Zdjęcia na plaży wyglądają jakoś tak uroczo, ale zdecydowaliśmy się spróbować piwa dopiero po powrocie ze spaceru w nadziei, że odpowiednio nas rozgrzeje. Po przelaniu do szkła (wybitnie niedegustacyjnego) ukazało się nam piwo o ciemnobrązowej barwie z wyraźnymi ciemnomiedzianymi przebłyskami widocznymi pod światło. Dodam, że światło świec ;) Warstwa beżowej piany utworzyła się raczej skromna, przy nalewaniu robiła trochę szumu i dość szybko znikła pozostawiając po sobie tylko cienki kożuszek na powierzchni i pierścień przy brzegach.
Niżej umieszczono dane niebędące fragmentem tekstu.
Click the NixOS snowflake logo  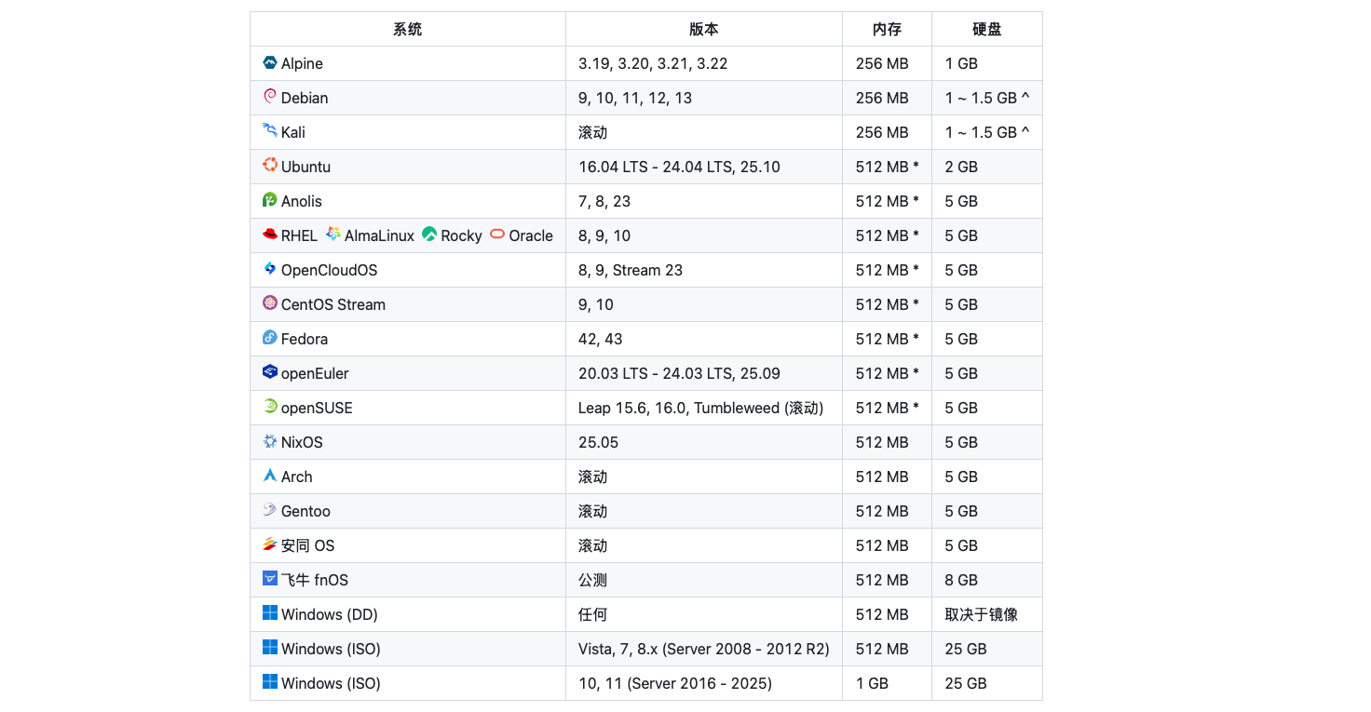coord(268,441)
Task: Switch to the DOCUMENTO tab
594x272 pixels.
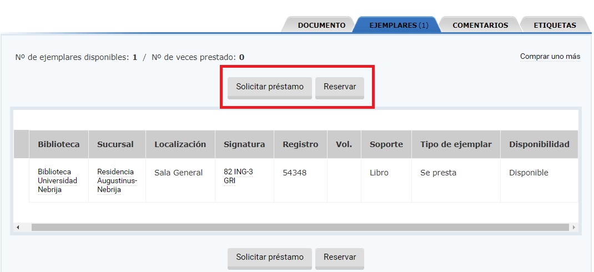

W aromacie mamy sporo gorzkiej czekolady, delikatną, a wręcz śladową, paloność, nutę śliwkową, ale też lekką nutkę winną, na którą pewnie wpływa wykorzystanie płatków dębowych sherry oraz wyczuwalny alkohol, który bynajmniej nie przeszkadza, nie drażni, a przyjmuje charakter jakby właśnie nieco winny. Dużo gorzkiej czekolady jest obecne również w smaku, pojawia się tutaj też odrobina kawy i trochę śliwki w deserowej czekoladzie. Alkohol w smaku jest dobrze ukryty, choć czuć wyraźne pieczenie w podniebienie. Goryczka na finiszu, choć umiarkowana, to jednak wyraźnie zaznaczona, przybierająca głównie charakter palony z nutką ziołową. Wysycenie jest drobne, przez co piwo bardzo subtelnie musuje w ustach, ale gdyby nagazowanie było odrobinę mniej intensywne, to dodałoby to piwu gładkości. Porter Bałucki ma wytrawny charakter i jest jak na swój ekstrakt  trochę (ale nie przesadnie) wodnisty, choć wcale mi to nie przeszkadzało. Górna fermentacja? Bez żartów, wpływ drożdży na to piwo jest znikomy i można śmiało porównywać je z Porterami Bałtyckimi, choć wiadomo, że ortodoks powie "nie i już"...

Owocna w wiele ciekawych - niektórych klasycznych, a niektórych zaskakujących i dość "odjechanych" - pomysłów współpraca Marcina Chmielarza z Browarem Piwoteka kończy się udanym piwem, jakim jest Porter Bałucki. To piwo nie będzie rywalizować o pierwsze miejsca w rankingach, zwłaszcza w kraju, w którym świetne Portery Bałtyckie są na porządku dziennym, ale też nie jest piwem, którego należałoby się wstydzić. Piwoteka obchodzi tegoroczne Święto Porteru Bałtyckiego z należytym rozmachem.